→ **Text for analysis**:
I Survived A Deadly Disease—Millions Wasted On Animal Experimentation Didn’t Save Me

Earlier this year, I was lying in a hospital bed, with my third case of sepsis in less than two months. Each one was more serious than the last. It had begun with an outpatient procedure and ended with an operation to remove multiple abdominal abscesses.

What is sepsis? In a word, hell. It’s a dangerous complication of infection that can lead to organ failure. In the U.S. alone, severe sepsis strikes more than 1 million people annually and can be fatal in up to 30 percent of cases. The risk of dying increases to more than 50 percent if the site of original infection is in the gut.

I have Crohn’s disease, so I’m no stranger to the body-racking chills, acute fever and crushing pain that define sepsis. In fact, the fifth time I was in the emergency room, I managed to joke that I deserved frequent flyer miles, but the grim-faced resident didn’t laugh. Instead, he pushed the button to take my blood pressure for the 10th time in as many minutes and said, “If you had come in any later, I don’t think we could have turned this around.”

Later, when I was told that my kidneys showed signs of failure and that I might need dialysis—or worse, a transplant—I couldn’t keep a lid on my anger. It boiled over when I was waiting to be wheeled in for surgery and my daughter and husband overheard two surgeons talking about a patient with sepsis who had just died on the operating table. And I was next.

With such high stakes, one would think that research funds are being put to good use to find treatments and cures. That is not the case and this must change.

→ **Source material**:
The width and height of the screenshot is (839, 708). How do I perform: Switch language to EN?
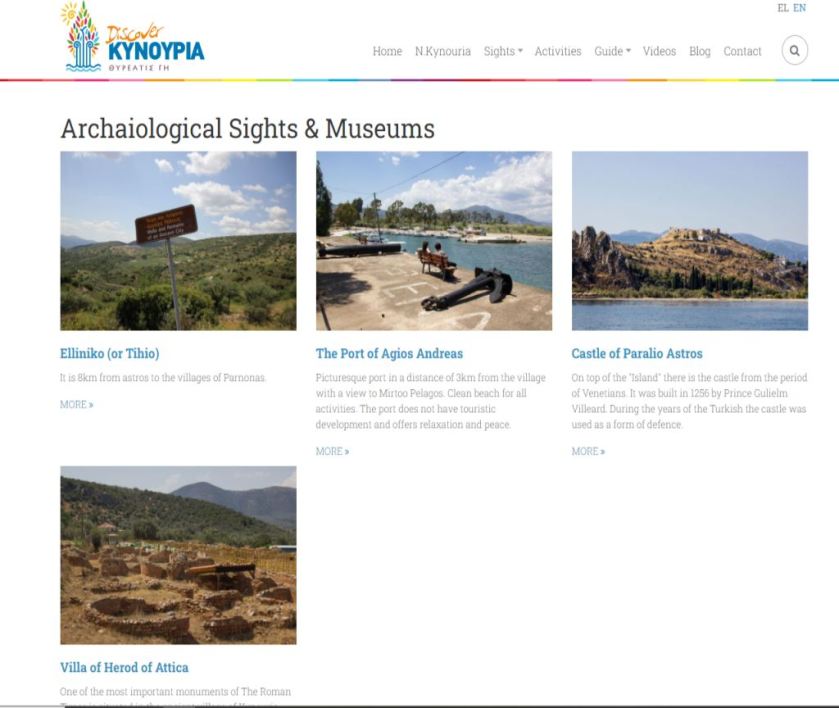[799, 8]
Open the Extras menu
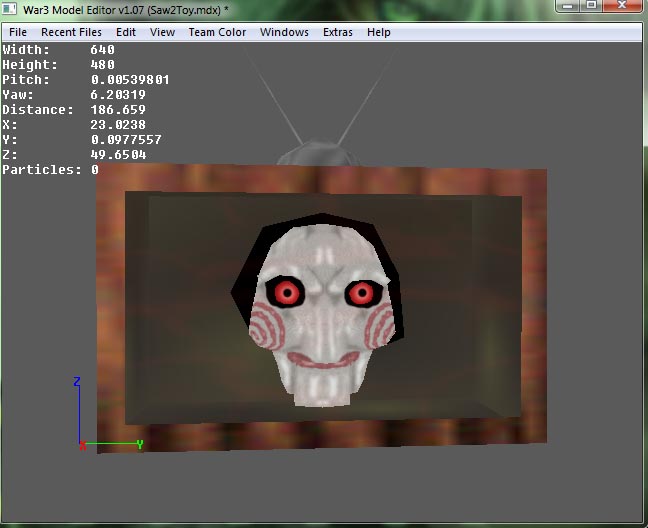The image size is (648, 528). pyautogui.click(x=338, y=32)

→ **Problems to work on**:
a - List the symptoms that, according to the essay on surviving sepsis, define sepsis.
b - Write the next part of the essay on surviving sepsis, continuing from its final paragraph.

→ **Results by task**:
a -
body-racking chills
acute fever
crushing pain

b -
Valuable time and money are wasted conducting failed sepsis experiments on mice. Experimenters cut open the abdomens of these sensitive animals who want the same things that we do: to live without fear and pain. Their intestines are punctured so that fecal matter will leak out. Before dying, they endure fever, chills, difficulty breathing, disorientation and organ failure—but to what end?

The fact is that the results of sepsis experiments in mice don’t reliably apply to humans. In 2013, scientists realized that it’s not even the same condition in mice, and that’s why thousands of such experiments have not helped advance treatments for patients like me. Even Dr. Francis Collins, director of the National Institutes of Health (NIH), lamented all the time and resources spent developing 150 drugs that successfully treated sepsis in mice but failed in human clinical trials. He called this disaster “a heartbreaking loss of decades of research and billions of dollars.” I agree.

Following a PETA exposé, NIH didn’t renew funding for a University of Pittsburgh experimenter who was conducting crude sepsis tests on mice. But the government is now spending more than $95 million on similar experiments instead of channeling the funds into useful measures—like educating the public and supporting cell-culture models, synthetic human models and other superior, non-animal research.

Patients describe sepsis as feeling as if they’re dying—and many do. I can relate. I’ve held onto the sides of my ICU bed and told myself not to go to sleep but to fight. I did, and I’ll keep fighting—not just for myself but for all. Human patients battling this life-threatening condition—and the animals who are tormented in worthless and wasteful experiments—deserve no less.